Grief, iNDY AND THE STRANGE GIFT OF SOBRIETY

I lost my dog Indy on December 6, 2024.

Even writing that sentence still feels strange.

Indy wasn’t just a dog to me. He was a companion in the truest sense of the word. The kind of presence that quietly becomes part of the structure of your life without you even realizing it. The walks, the routines, the way he would look at me like I was the most important person in the world.

Dogs have a way of doing that. Their love is uncomplicated. No expectations. No conditions. Just loyalty and presence.

And when they’re gone, the silence they leave behind is overwhelming.

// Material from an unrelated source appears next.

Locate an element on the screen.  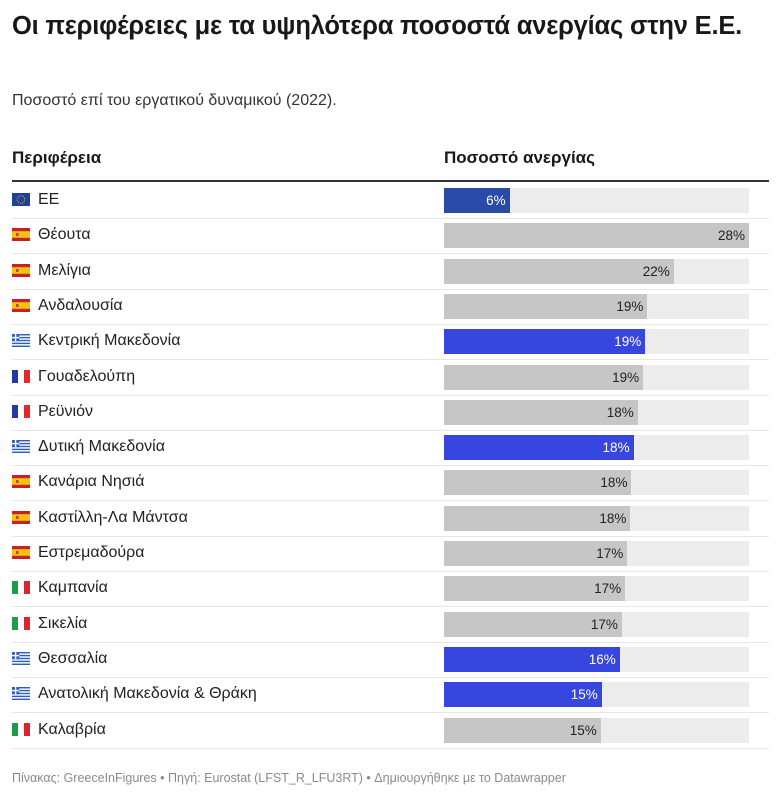
table-row: Καμπανία 17% is located at coordinates (390, 590).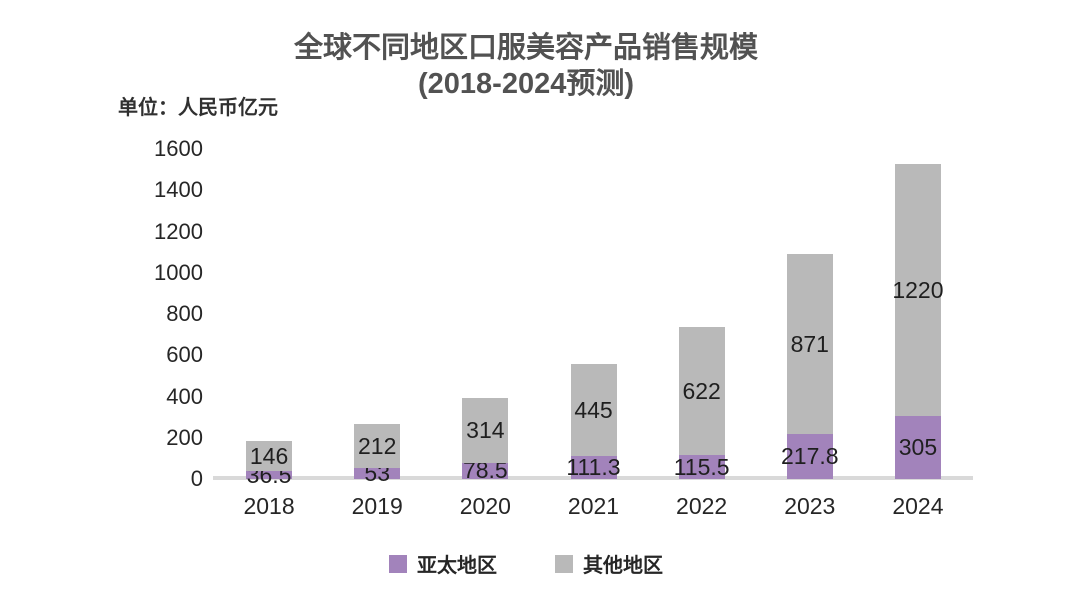  I want to click on y-tick-label: 0, so click(196, 478).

When Indy passed, the grief hit me in waves. Sometimes it showed up as sadness, sometimes as anger, and sometimes just as this strange emptiness that followed me around during the quiet parts of the day.

But something about going through that loss while sober taught me something I didn’t expect.

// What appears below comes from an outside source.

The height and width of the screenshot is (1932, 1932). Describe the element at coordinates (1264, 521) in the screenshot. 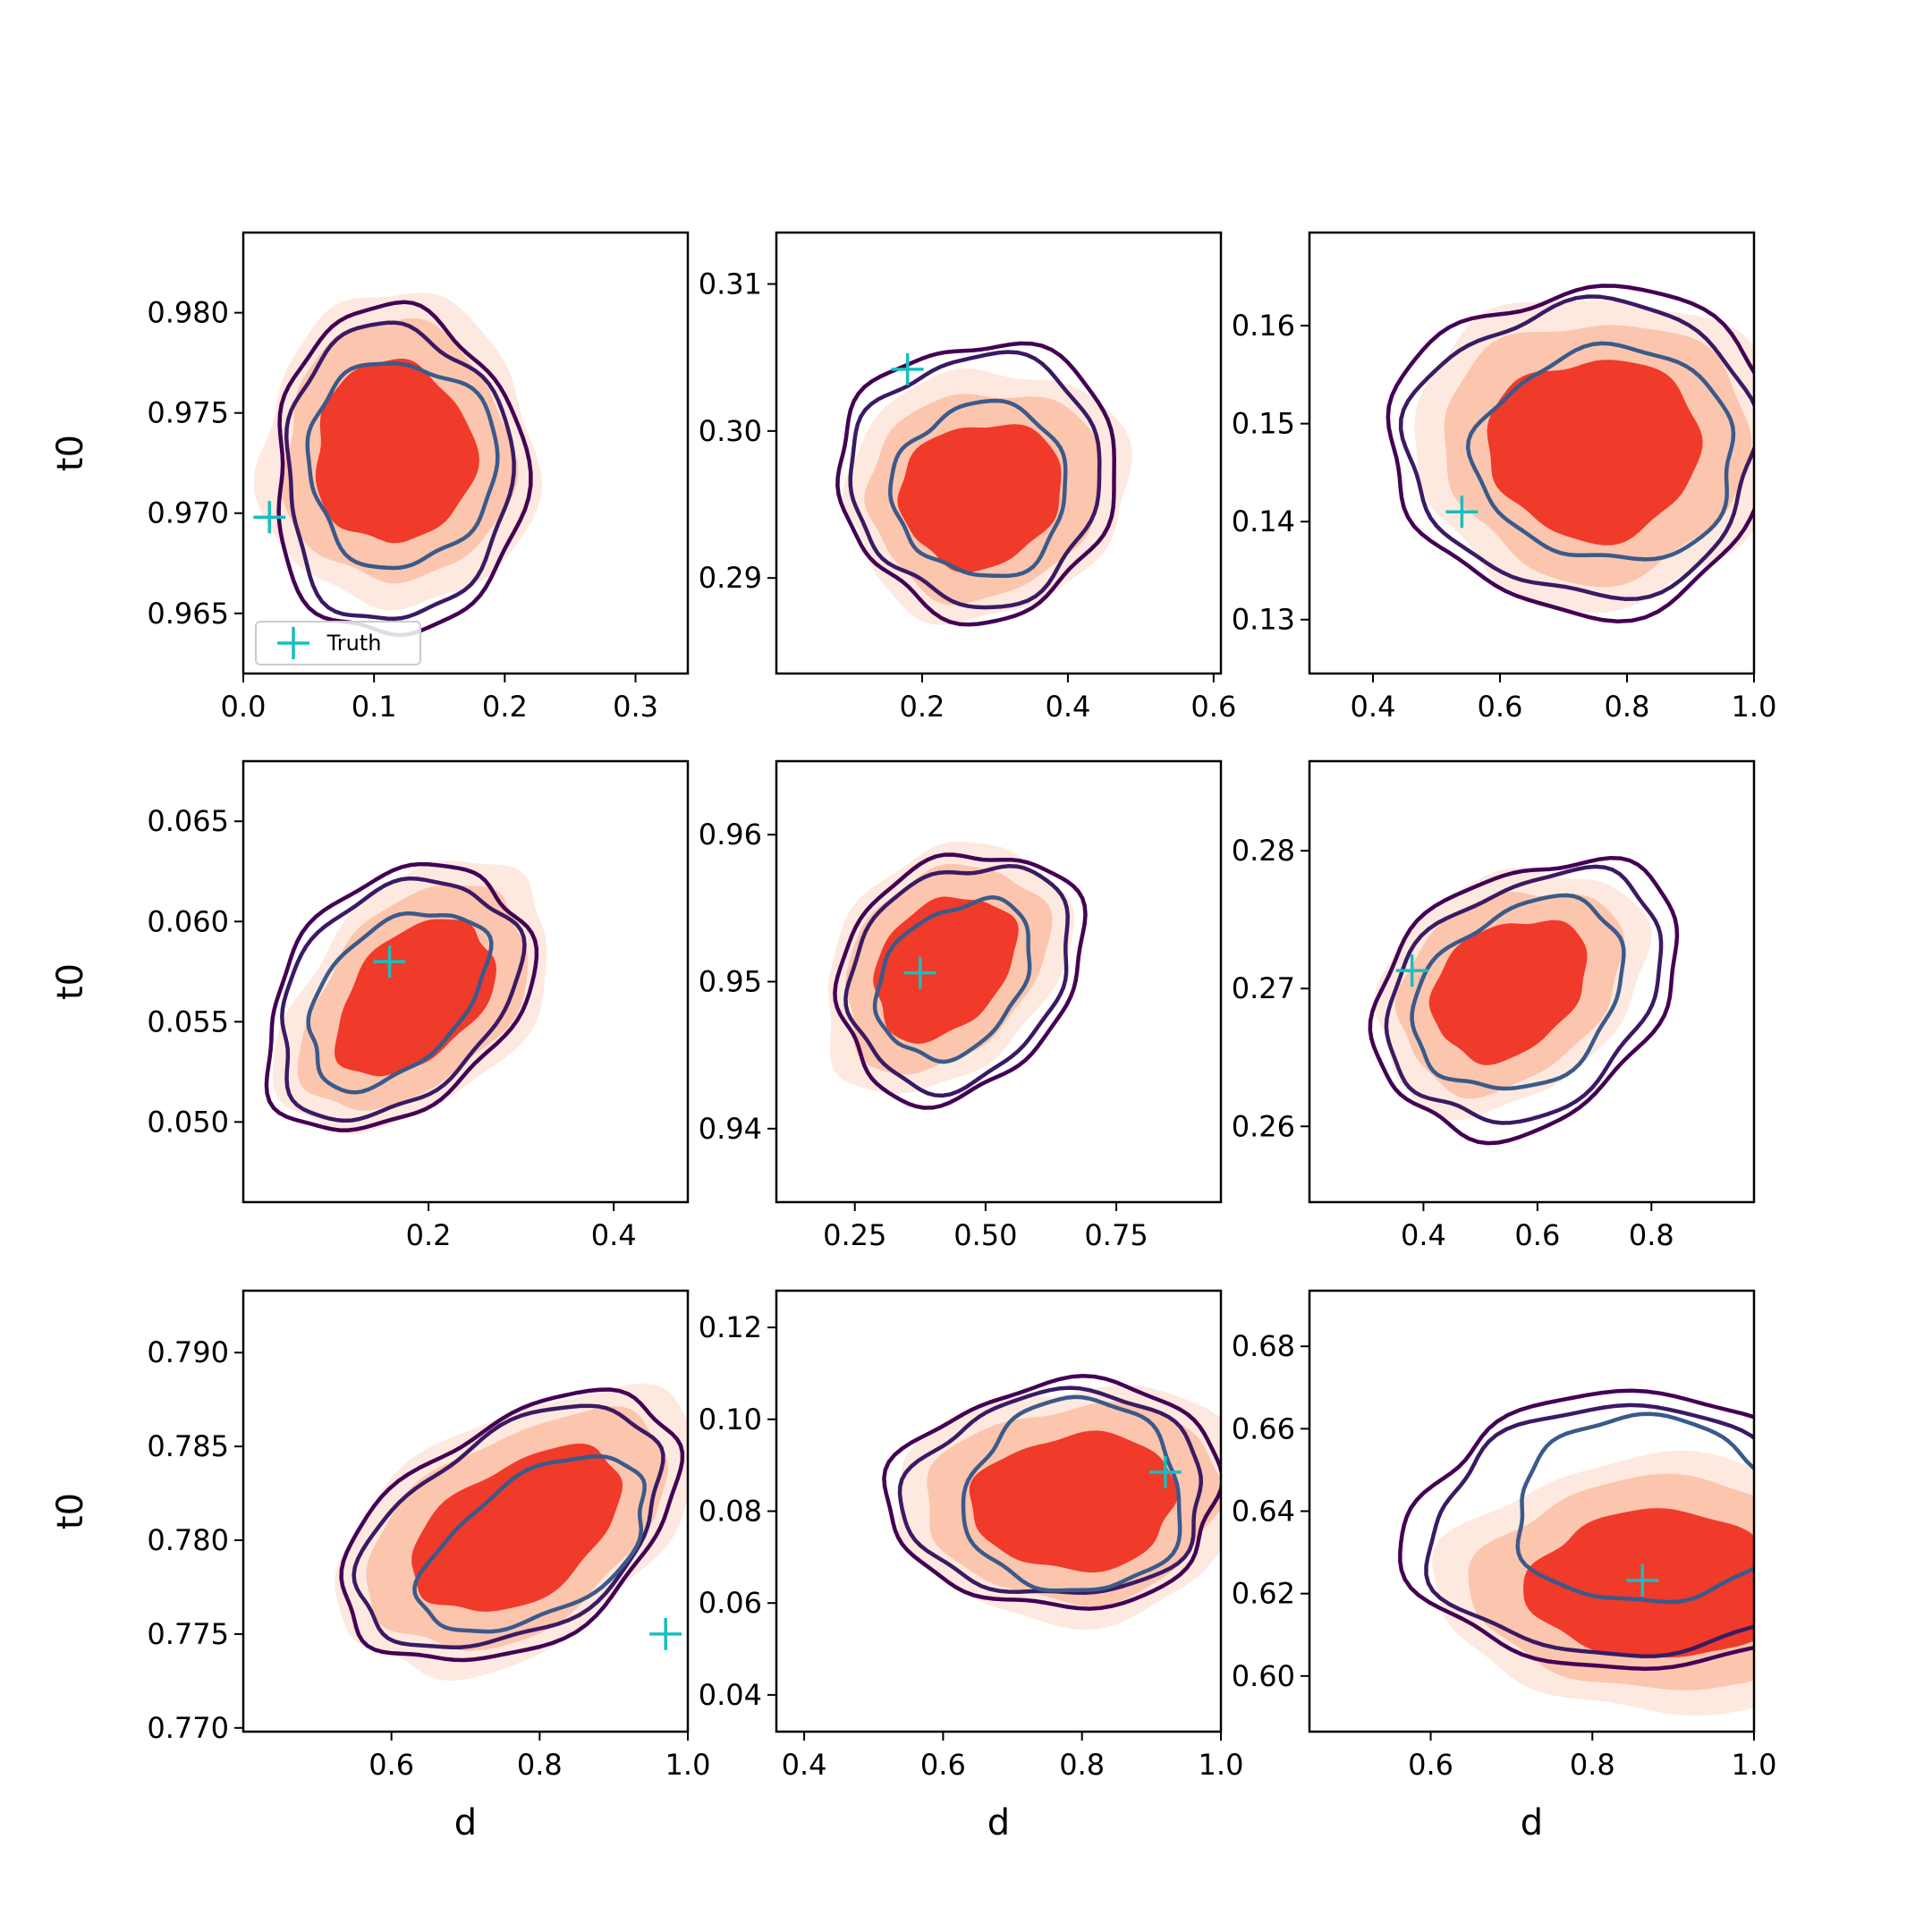

I see `y-tick-label: 0.14` at that location.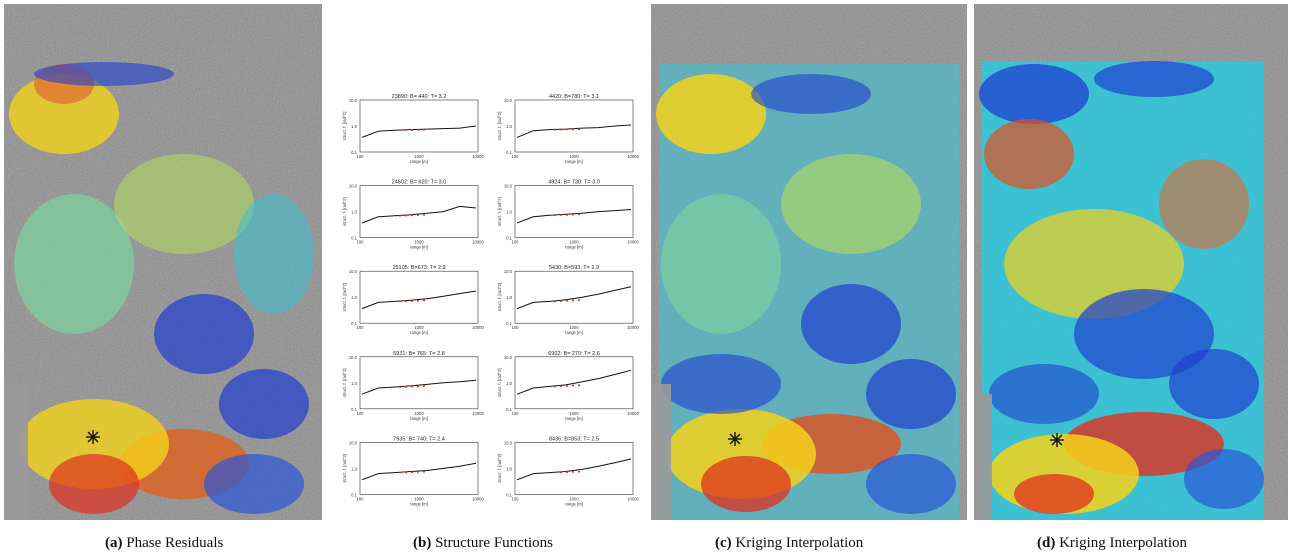  I want to click on plot-title: 8436: B=853: T= 2.5, so click(574, 439).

Sometimes sobriety actually feels easier when life is hard.

When you’re in the middle of grief, the truth of what you’re feeling is undeniable. You can’t pretend everything is fine. You can’t escape it. The weight of it demands your attention.

And oddly enough, that clarity makes drinking feel almost pointless.

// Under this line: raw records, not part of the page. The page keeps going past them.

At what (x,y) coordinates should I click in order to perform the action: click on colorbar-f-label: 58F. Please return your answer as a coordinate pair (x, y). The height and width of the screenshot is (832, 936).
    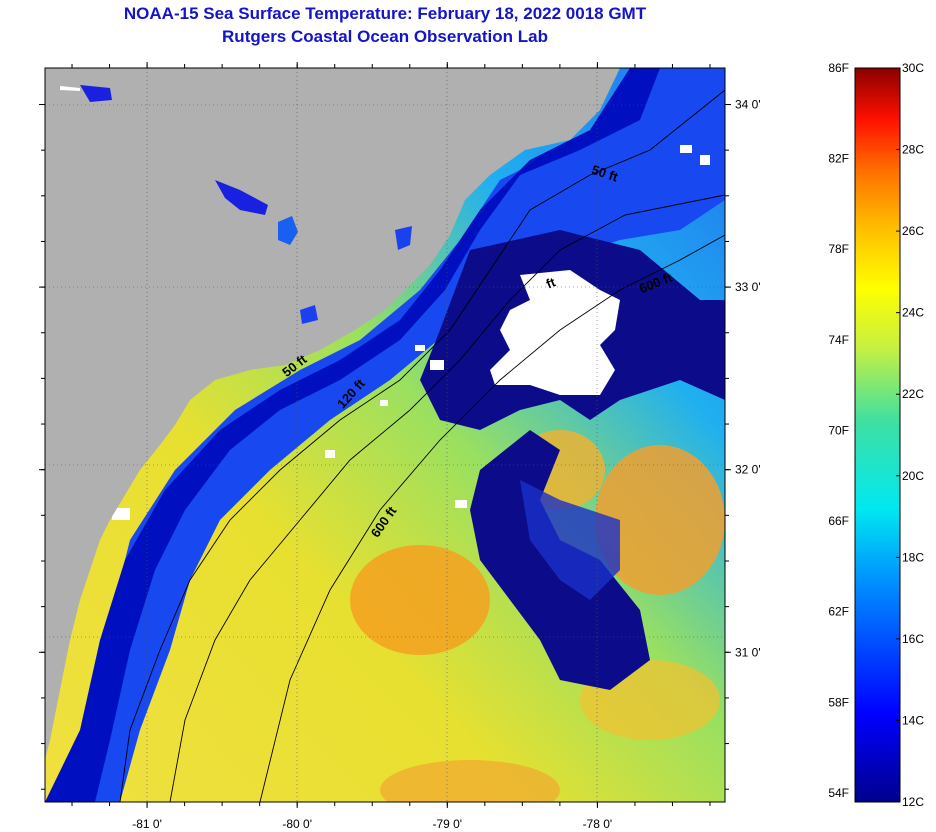
    Looking at the image, I should click on (838, 702).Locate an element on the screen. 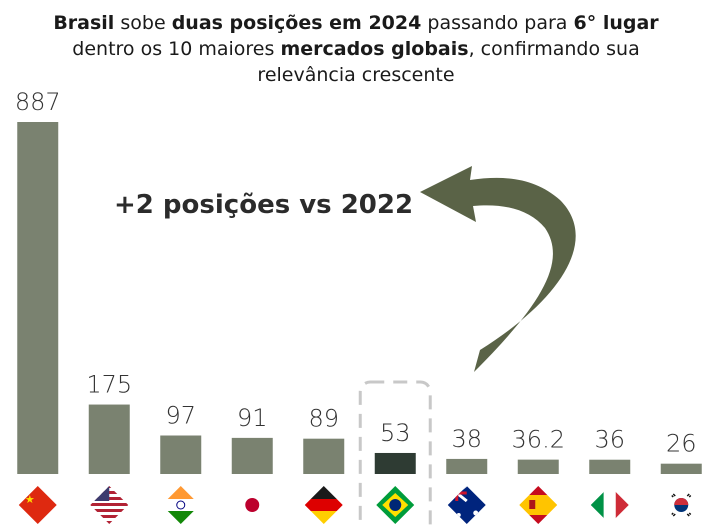 The width and height of the screenshot is (712, 528). value-label-6: 53 is located at coordinates (396, 433).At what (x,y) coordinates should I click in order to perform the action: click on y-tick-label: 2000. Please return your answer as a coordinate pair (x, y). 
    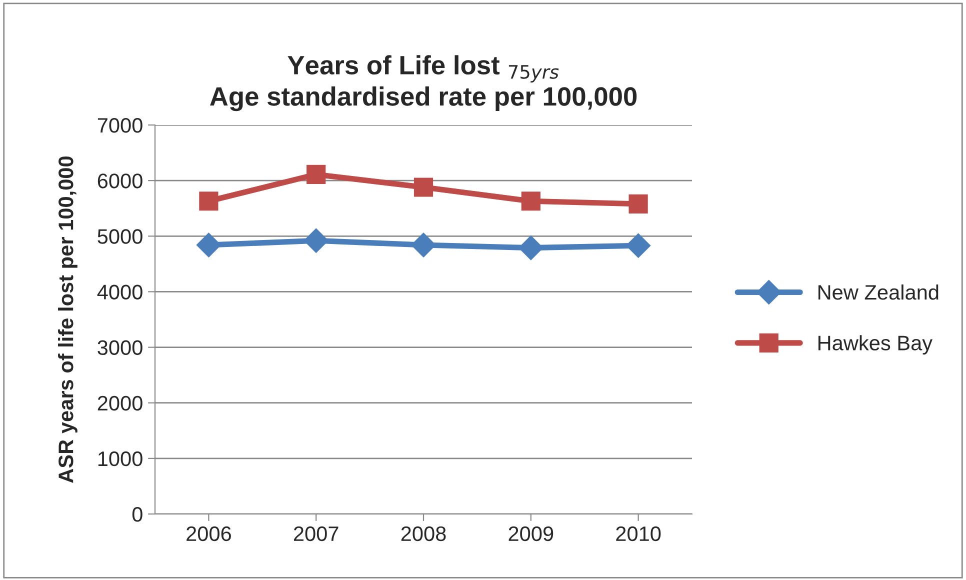
    Looking at the image, I should click on (120, 404).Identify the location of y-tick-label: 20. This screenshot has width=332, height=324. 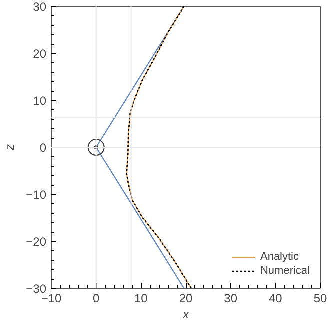
(40, 54).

Alcohol can numb pain for a little while, but it can’t process it. It can’t honor it. And it certainly can’t help you move through it in a real way.

Being sober meant I had to sit with the grief. I had to feel the loss of Indy in its full form—the sadness, the memories, the quiet moments where I’d expect to see him walk into the room.

But it also meant I could feel the other side of that grief too.

The gratitude.

Gratitude that I got to share my life with a dog whose entire purpose seemed to be loving me. Gratitude for the hikes, the road trips, the mornings, the small moments that seemed ordinary at the time but now feel incredibly meaningful.

Sobriety allowed me to experience that honestly.

What’s interesting, though, is that in my experience sobriety can actually feel harder when life is going well.

When you’re celebrating, when you’re at a concert surrounded by friends, when the music is loud and everyone around you has a drink in their hand—that’s when the old habits can whisper the loudest.

Not because you’re trying to escape anything.

Just because that’s what you used to do.

It’s ironic. When life is heavy, sobriety feels like the only honest way through it. But when life is joyful, the world sometimes expects alcohol to be part of the celebration.

Losing Indy reminded me why I chose this path in the first place.

Sobriety isn’t about avoiding life.

It’s about being present for all of it.

The heartbreak.
The joy.
The music.
The memories.

Grief is the price we pay for loving something deeply. And the fact that losing Indy hurt so much is proof of how much love was there.

Sobriety didn’t take that grief away.

But it allowed me to walk through it honestly, without hiding from it.

And in those quiet moments when I think about Indy now, I realize something else too.

The love he gave me didn’t disappear when he left.

It just changed shape.

And staying present with that love—even when it hurts—is one of the most meaningful things sobriety has given me.